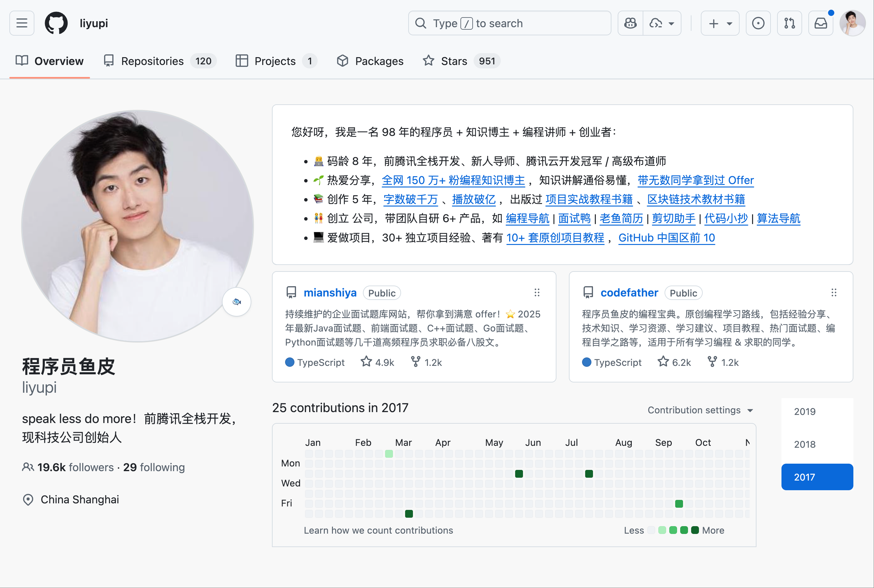Expand the create new plus dropdown

pos(720,23)
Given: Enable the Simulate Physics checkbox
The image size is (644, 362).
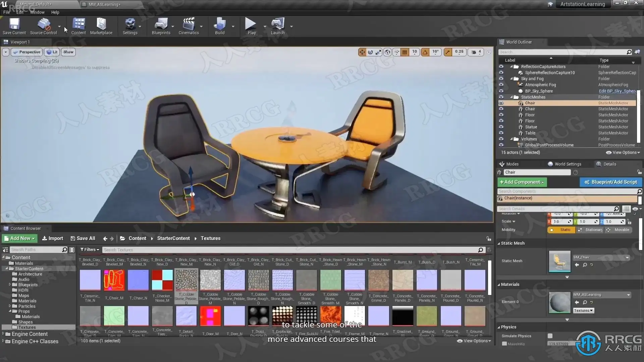Looking at the screenshot, I should [550, 336].
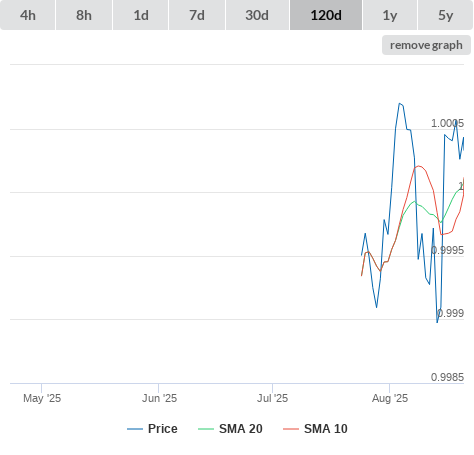Switch to the 7d range
The height and width of the screenshot is (455, 474).
coord(197,15)
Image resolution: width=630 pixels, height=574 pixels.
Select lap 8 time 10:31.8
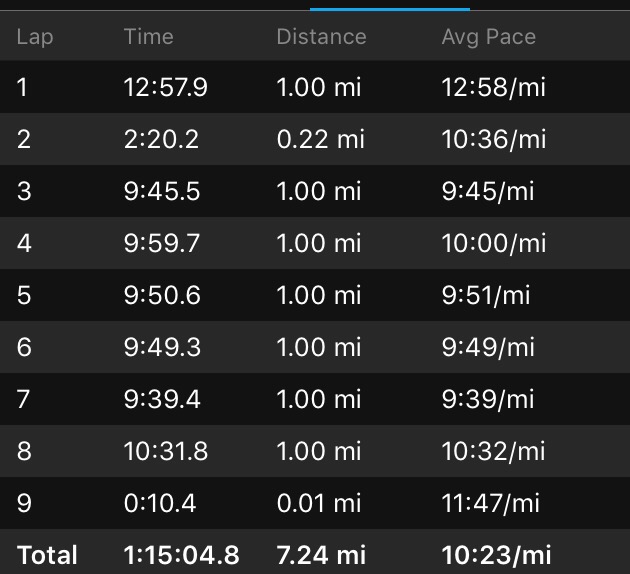(x=165, y=451)

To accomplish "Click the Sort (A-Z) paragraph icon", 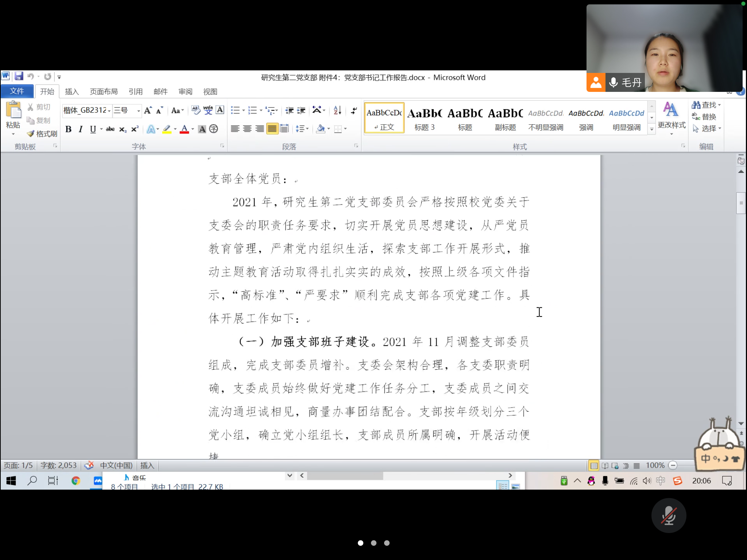I will pyautogui.click(x=337, y=110).
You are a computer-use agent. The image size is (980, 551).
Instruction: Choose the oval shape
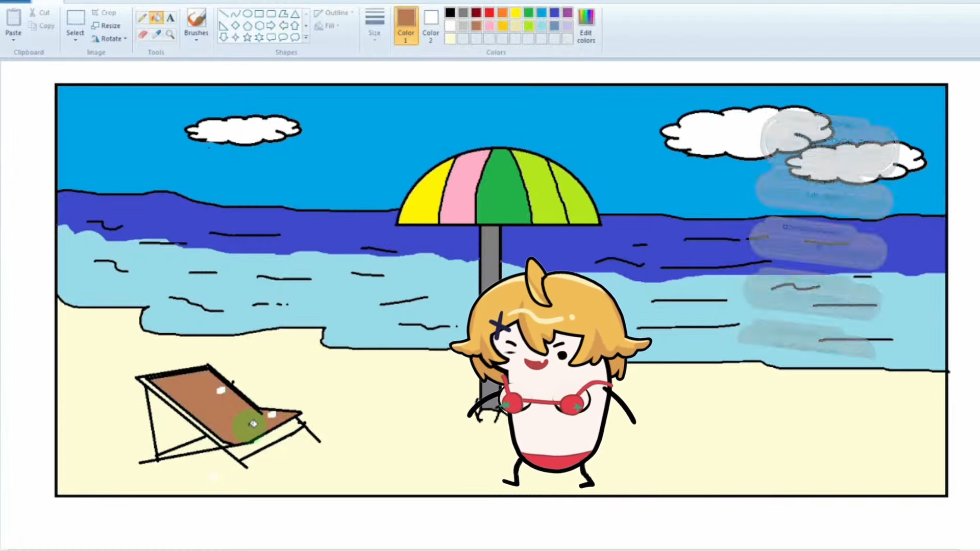[247, 14]
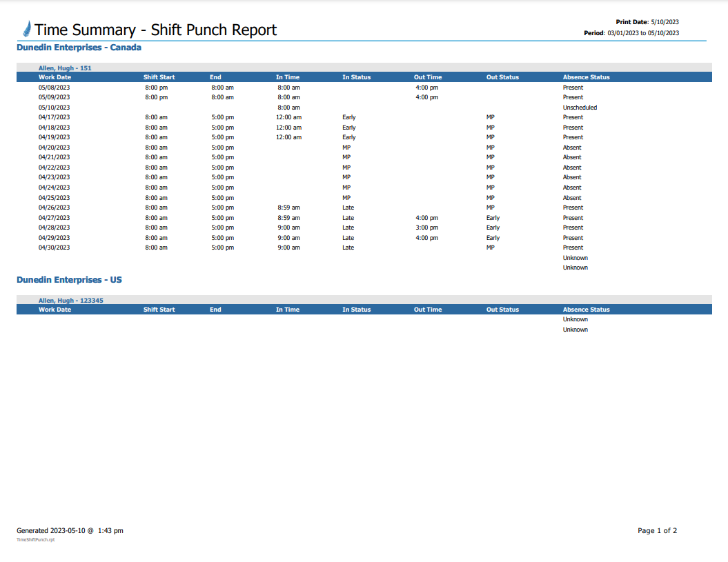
========================
▸ THE PROBLEM
Revise the entries from the line containing "You are a computer-use" through the end of the entries, swapping "oval" for "hexagon" and leaving all else intact. Omit the pictures from your output.

▸ THE SOLUTION
You are a computer-use agent. The image size is (980, 551).
Instruction: Choose the hexagon shape
[247, 14]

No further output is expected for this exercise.